There's a number of reasons why training to failure consistently doesn't make sense in the long term.

1. You’re more likely to get injured. When you’re injured, you can’t train properly, and that could mean you ultimately end up losing muscle as a consequence of spending time out of the gym. Training to failure is very demanding on the body & by constantly pushing yourself to your absolute limits, the risk of injury naturally becomes far higher. 

2. Going to failure is MASSIVELY demanding on your central nervous system. Central nervous system fatigue is rather debilitating, and will drastically affect your ability to perform in the gym in addition to your ability to recover. Consistently going to failure when you train will contribute to far more central nervous system fatigue. 

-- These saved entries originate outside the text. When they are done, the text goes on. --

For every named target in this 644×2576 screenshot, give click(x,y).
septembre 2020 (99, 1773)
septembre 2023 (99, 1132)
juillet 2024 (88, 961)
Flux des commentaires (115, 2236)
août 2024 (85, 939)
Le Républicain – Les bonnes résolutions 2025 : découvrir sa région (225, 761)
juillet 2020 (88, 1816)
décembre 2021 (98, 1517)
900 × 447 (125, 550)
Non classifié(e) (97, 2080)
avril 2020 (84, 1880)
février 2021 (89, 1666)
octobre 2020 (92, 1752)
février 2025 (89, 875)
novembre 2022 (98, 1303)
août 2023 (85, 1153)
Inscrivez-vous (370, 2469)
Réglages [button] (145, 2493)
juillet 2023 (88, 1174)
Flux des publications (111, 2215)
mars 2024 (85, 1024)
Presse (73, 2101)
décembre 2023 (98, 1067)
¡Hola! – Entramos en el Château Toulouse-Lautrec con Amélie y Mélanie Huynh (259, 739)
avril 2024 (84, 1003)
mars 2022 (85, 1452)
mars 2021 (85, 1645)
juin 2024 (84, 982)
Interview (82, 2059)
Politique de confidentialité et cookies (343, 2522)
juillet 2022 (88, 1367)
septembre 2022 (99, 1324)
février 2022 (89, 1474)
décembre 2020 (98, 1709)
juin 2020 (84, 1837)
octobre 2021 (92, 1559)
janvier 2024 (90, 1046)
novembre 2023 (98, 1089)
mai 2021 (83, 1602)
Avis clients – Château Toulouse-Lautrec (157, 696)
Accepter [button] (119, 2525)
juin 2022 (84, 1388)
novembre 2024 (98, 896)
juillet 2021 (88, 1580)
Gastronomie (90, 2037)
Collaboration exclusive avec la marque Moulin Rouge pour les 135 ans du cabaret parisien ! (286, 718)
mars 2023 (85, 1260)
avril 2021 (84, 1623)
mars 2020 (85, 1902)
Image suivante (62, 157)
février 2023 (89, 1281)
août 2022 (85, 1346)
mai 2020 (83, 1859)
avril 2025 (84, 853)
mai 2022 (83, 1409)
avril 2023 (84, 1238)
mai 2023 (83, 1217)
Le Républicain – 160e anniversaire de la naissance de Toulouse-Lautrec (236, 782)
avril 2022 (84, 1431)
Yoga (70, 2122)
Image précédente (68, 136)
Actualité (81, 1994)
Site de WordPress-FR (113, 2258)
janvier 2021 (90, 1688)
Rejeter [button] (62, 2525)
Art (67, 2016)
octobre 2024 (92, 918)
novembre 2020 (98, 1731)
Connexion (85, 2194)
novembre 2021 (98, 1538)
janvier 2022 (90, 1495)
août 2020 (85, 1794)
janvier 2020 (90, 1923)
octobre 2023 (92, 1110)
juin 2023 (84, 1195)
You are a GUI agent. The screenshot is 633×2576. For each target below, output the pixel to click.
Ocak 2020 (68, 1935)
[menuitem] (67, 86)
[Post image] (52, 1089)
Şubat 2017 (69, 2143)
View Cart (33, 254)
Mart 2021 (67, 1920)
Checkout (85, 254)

3. Training to failure is not necessary for building muscle. You need to stimulate, not annihilate - the driving force behind building muscle is progressive overload (lifting more and more total training volume over time). You don't need to be consistently going to failure in order for this to happen. Plus, how do you continue increasing volume over time after you've reached failure a few times? How can you possibly hope to continue doing more than failing? You'll inevitably end up seeing a reduction in training volume because you can't possibly continue to lift 'more'. 

4. It's likely you'll allow poorer execution to bleed into your workouts. Perhaps not something that is necessarily going to happen, however there's certainly a greater risk of your form deteriorating when consistently going to failure, and that could mean you struggle to target the specific muscles in question (the ones that you're actually trying to target).

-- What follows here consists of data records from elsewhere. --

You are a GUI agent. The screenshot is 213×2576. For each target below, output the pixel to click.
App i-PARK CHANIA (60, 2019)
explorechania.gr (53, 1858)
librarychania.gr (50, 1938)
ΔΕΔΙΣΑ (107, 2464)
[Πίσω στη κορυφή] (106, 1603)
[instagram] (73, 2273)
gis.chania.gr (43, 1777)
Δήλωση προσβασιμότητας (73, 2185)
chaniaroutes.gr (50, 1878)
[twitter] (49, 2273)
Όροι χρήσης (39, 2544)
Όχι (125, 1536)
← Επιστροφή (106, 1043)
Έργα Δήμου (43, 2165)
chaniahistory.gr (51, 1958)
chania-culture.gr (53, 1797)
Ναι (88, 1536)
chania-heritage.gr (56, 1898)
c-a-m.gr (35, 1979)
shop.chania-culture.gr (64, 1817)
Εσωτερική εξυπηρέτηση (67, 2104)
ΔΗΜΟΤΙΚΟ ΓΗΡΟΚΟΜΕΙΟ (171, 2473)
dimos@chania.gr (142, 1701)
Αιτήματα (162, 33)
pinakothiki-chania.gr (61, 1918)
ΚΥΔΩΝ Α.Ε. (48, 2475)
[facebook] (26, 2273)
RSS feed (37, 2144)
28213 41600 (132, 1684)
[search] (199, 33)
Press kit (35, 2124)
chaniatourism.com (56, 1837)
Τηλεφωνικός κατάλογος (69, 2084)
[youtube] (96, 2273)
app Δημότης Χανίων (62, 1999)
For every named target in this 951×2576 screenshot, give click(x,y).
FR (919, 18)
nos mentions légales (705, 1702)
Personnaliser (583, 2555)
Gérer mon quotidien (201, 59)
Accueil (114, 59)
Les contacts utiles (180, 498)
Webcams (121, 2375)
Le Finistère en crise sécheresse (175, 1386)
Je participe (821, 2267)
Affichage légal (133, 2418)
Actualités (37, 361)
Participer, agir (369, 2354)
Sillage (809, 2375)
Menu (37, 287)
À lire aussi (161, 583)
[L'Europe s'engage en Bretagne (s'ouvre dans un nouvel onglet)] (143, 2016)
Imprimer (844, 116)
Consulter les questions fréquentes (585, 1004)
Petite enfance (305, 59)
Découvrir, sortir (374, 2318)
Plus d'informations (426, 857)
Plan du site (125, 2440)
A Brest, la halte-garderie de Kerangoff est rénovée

5. While your muscles may take a pounding on a set where you go to failure, your joints and tendons do too. Going consistently to failure all the time is a surefire way to leave you with pains, sprains and strains. Ever had Golfers Elbow or Tennis Elbow or any pain in your elbow? That's an overuse injury, and we'd prefer you avoided those. 

6. You’ll eat into your recovery. You can only build muscle/ gain strength/ lose fat as fast as you can recover. If you’re consistently destroying yourself and going to failure every time you train, your recovery is going to go way down which in turn will affect your performance. 

7. You hit plateaus far sooner. Getting stronger consistently requires sub-maximal training. If you’re always training maximally, you’re going to be stagnant for far longer, as there's simply no room for improvement or progression when you're constantly pushing your limits.